Llevo el apellido nicaragüense Salazar por la vía de antepasados del siglo 18. Una tía por el lado paterno es la madre de Carlos Agüero Echeverría, quien, en su idealismo patriótico por la patria de su padre, ofrendo su vida en la Revolución sandinista. Un tío por el lado materno fue casado con nicaragüense. De él tengo una “primada” espectacular por la que siento especial cariño. Esas relaciones son comunes entre las dos nacionalidades. Por la vecindad y por esa relación los costarricenses nos tomamos tan en serio a nuestra hermana melliza Nicaragua.

Como oficial del Gobierno de Costa Rica justo cuando se acababa en buena lid con una dictadura oprobiosa, detestada por la mayor parte de los costarricenses por ser opuesta a sus valores y mantenida en el poder por los norteamericanos bajo el argumento de que quien ejercía el poder era un “ache pe”, pero al fin y al cabo nuestro “ache pe”, tengo información de primera mano de ese evento. Sé a fondo lo que costó esa liberación.

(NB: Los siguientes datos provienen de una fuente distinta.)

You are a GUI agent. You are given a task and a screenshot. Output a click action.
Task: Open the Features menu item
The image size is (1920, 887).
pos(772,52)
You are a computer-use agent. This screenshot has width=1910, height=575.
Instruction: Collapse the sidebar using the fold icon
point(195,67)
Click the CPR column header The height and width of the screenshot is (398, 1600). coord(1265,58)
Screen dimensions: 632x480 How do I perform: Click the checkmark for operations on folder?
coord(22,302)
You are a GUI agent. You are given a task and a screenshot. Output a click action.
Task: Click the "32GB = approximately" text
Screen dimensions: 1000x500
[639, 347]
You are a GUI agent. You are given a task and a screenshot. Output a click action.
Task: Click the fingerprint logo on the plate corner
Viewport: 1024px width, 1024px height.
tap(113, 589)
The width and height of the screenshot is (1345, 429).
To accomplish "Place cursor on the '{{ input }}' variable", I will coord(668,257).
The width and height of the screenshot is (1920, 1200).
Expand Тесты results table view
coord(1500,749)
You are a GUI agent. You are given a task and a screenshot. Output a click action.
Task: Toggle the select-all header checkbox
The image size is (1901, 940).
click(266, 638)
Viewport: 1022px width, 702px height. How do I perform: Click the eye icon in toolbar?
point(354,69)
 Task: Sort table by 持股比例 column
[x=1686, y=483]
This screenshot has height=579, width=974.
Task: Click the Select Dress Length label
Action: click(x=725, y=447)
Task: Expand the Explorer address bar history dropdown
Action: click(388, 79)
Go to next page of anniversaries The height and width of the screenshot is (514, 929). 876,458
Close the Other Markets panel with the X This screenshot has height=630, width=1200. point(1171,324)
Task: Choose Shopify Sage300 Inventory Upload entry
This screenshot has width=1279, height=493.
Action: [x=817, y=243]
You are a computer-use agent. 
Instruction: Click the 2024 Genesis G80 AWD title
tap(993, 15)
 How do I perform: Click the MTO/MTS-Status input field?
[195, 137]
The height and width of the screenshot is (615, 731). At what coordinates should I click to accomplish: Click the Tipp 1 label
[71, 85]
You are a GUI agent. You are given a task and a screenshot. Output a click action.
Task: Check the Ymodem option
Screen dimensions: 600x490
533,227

No es sino hasta que el presidente Carter toma medidas fundamentales de dimensión estratégicas y basadas también en valores, que la dictadura se cae. Complementó el clave esfuerzo que hicieron tantos con gran valor y que dolorósamente dejó tanta sangre derramada. El presidente Carter luego tuvo otra intervención fundamental en 1990 para que doña Violeta Barrios de Chamorro, esa gran dama viuda de connotado mártir, ejerciera una de las dos presidencias que en casi un siglo han hecho bien a Nicaragua; la otra la de don Enrique Bolaños, aunque poco lo dejaron gobernar. Hay que reconocer los méritos.

Luego, en los ochentas y hasta el noventa y cuatro, como director ejecutivo de la Federación de Entidades Privadas de Centroamérica y Panámá (FEDEPRICAP), me tocó tratar con constancia a ese gran señor e ilustre, valiente y bien intencionado caballero arriba mencionado don Enrique Bolaños Geyer. Son innumerables también mis amigos nicaragüenses, de todos los niveles y diversas tendencias políticas, quienes me han atendido regiamente como se dice en esa bella “Nicaragüita” que embruja y que uno no puede evitar querer.

La ilusión en 1979 fue mayúscula especialmente para un pueblo noble como el nicaragüense que esperaba un cambio radical en el manejo de la política en el país. No quiero pecar de chauvinista pero evidentemente se pensaba en emular a la hermana melliza Costa Rica, que en ese tiempo tan difícil para Centroamérica en particular y América Latina en general brillaba como sólida democracia.

Sin embargo y luego de más de cuatro décadas, nos encontramos ante una situación totalmente distinta que lo pone a uno a pensar en lo absurdas que tienden a ser las revoluciones, no por ellas sino por quienes las gestan. Se “montan en la burra” y no quieren bajarse de ella por más coces que dé, seguramente pensando en que de camino al suelo alguna de esas coces les pegará y duro.

Le corresponde a la comunidad internacional donde supuestamente prevalecen los valores democráticos y no solo los intereses, ambos presentes ciertamente en la política exterior, el “marcarle la cancha” al régimen y no enviar señales contradictorias como se ha hecho en el pasado, lo que a su vez confunde a las fuerzas opositoras locales. Tengo fe en que no estamos todavía para un réquiem de la democracia en Nicaragua.